(Data excerpts)

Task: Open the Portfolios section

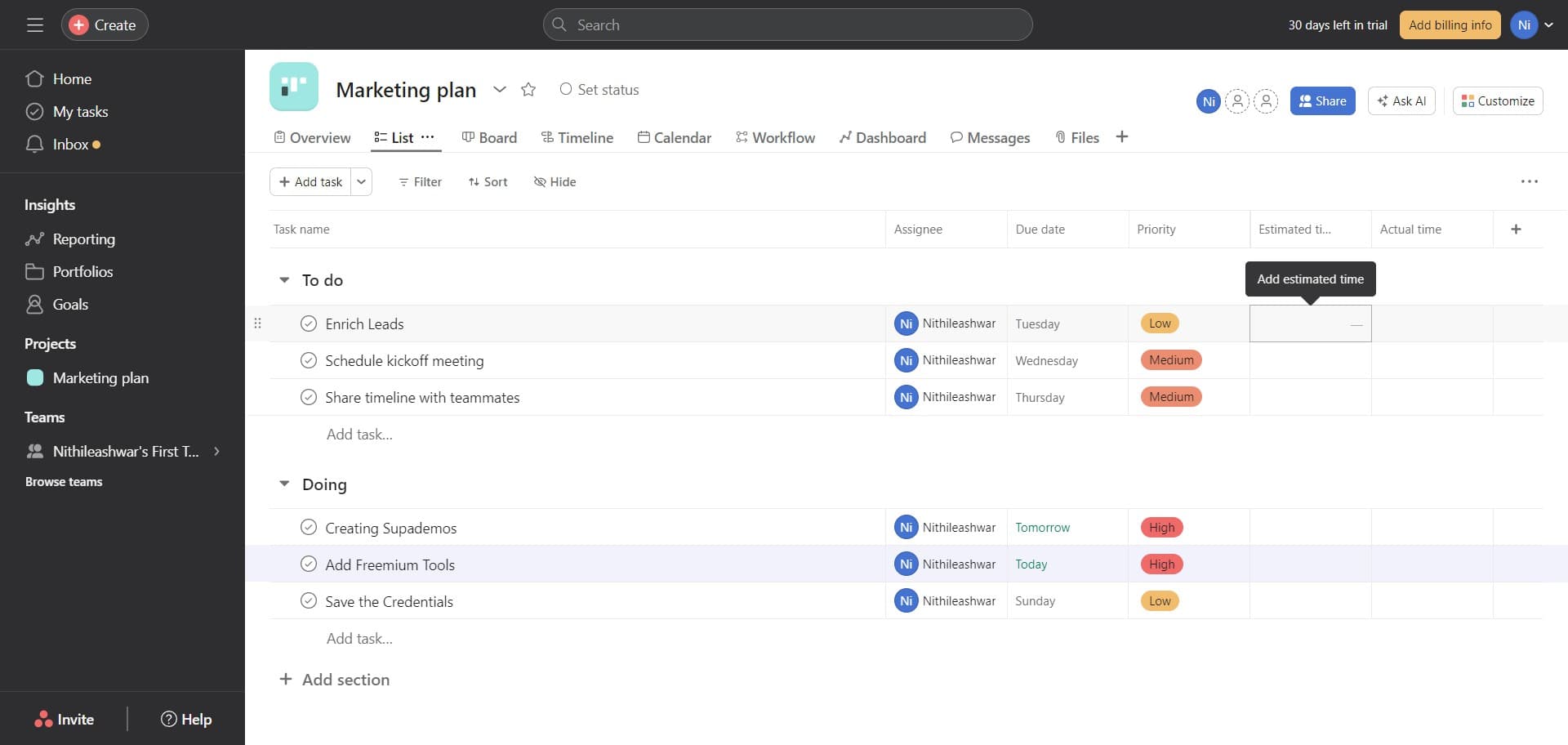Action: (83, 271)
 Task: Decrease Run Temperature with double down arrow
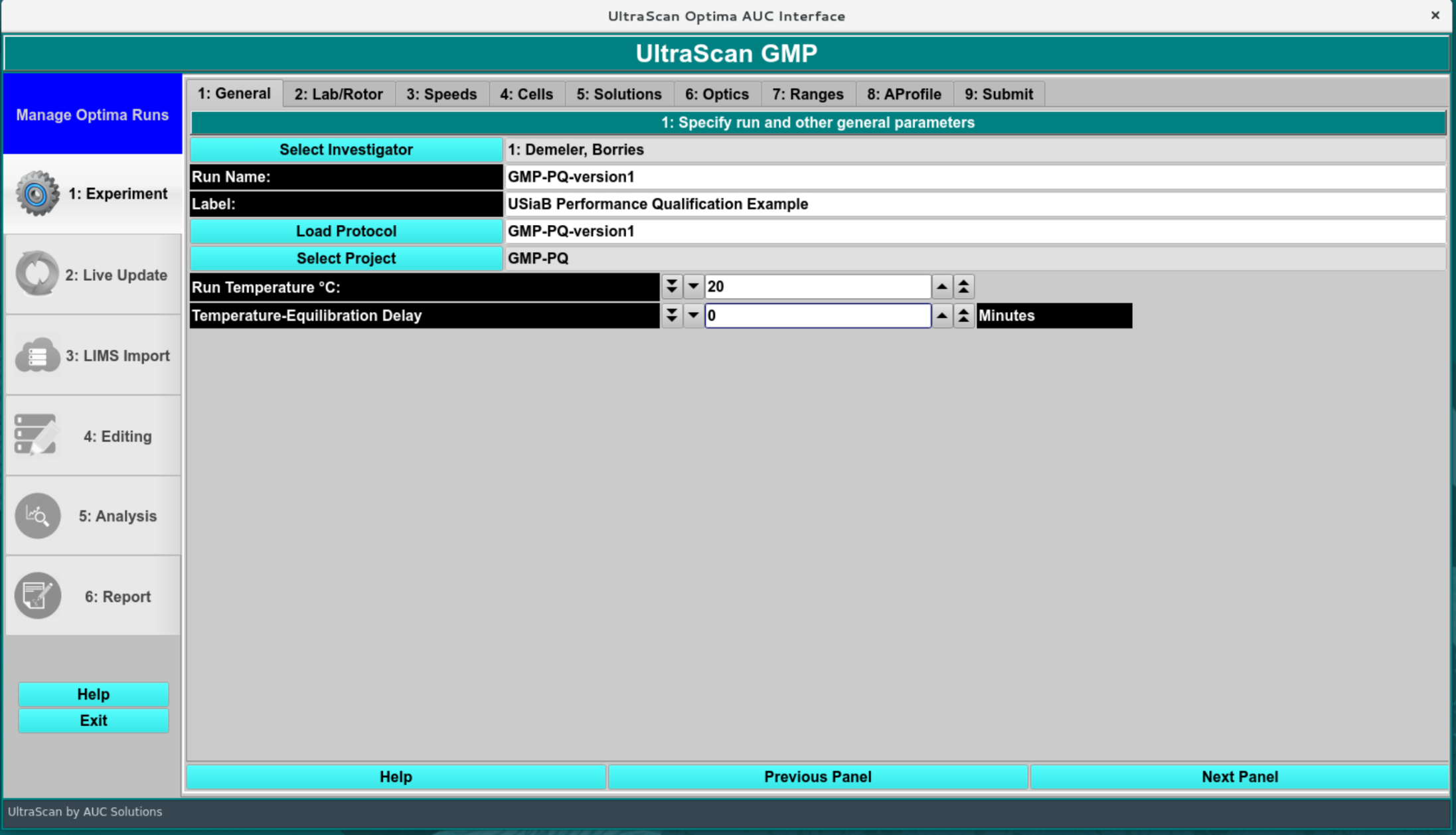(671, 287)
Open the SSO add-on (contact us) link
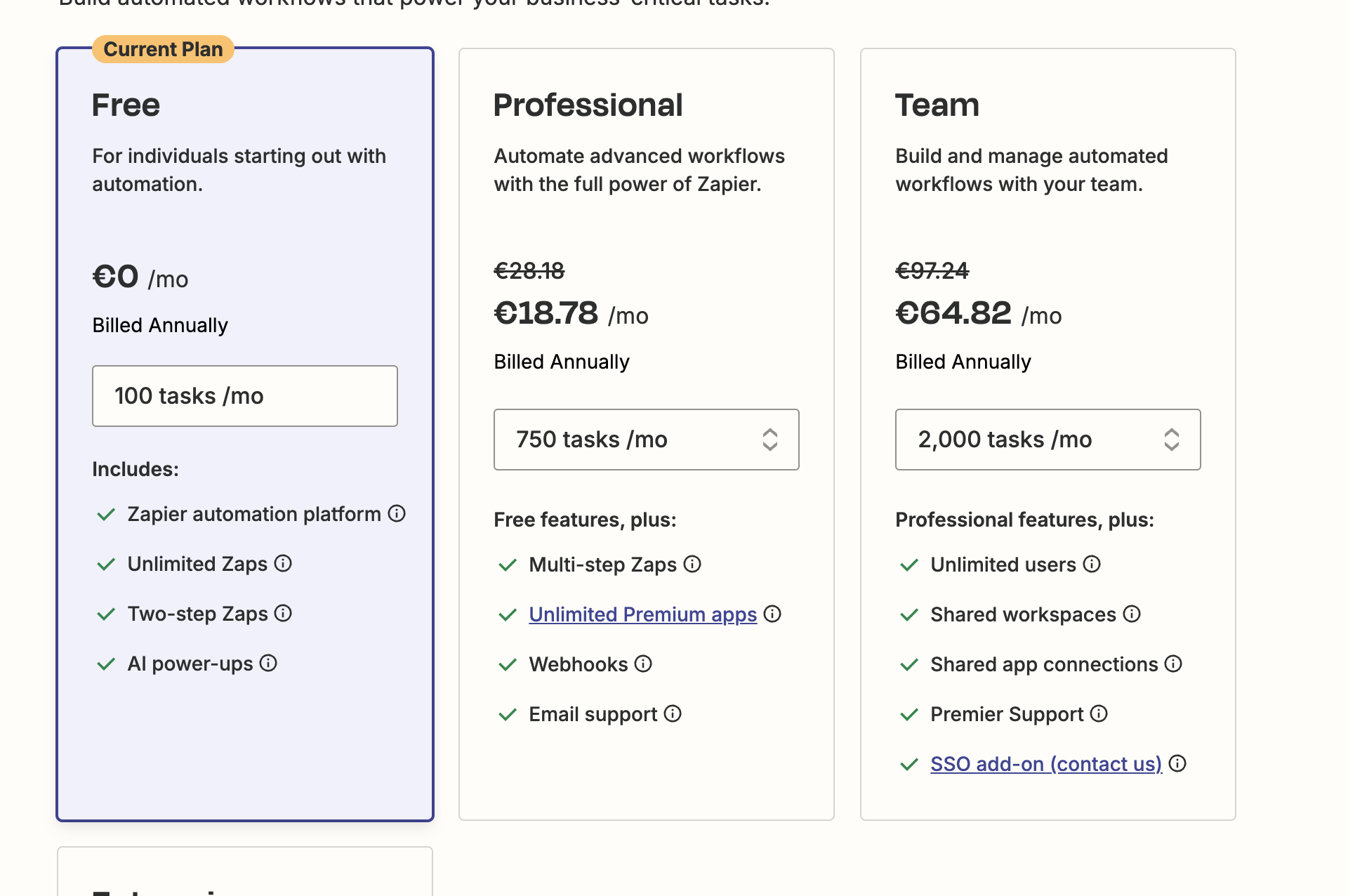 click(x=1046, y=764)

WHAT IS REQUIRED :: Every line above is to be repeated exactly, but no picture is to appear in the copy.

ANSWER SPACE ::
Task: Open the Portfolios section

Action: (83, 271)
 Task: Decrease Run Temperature with double down arrow
(671, 287)
Open the SSO add-on (contact us) link
 click(x=1046, y=764)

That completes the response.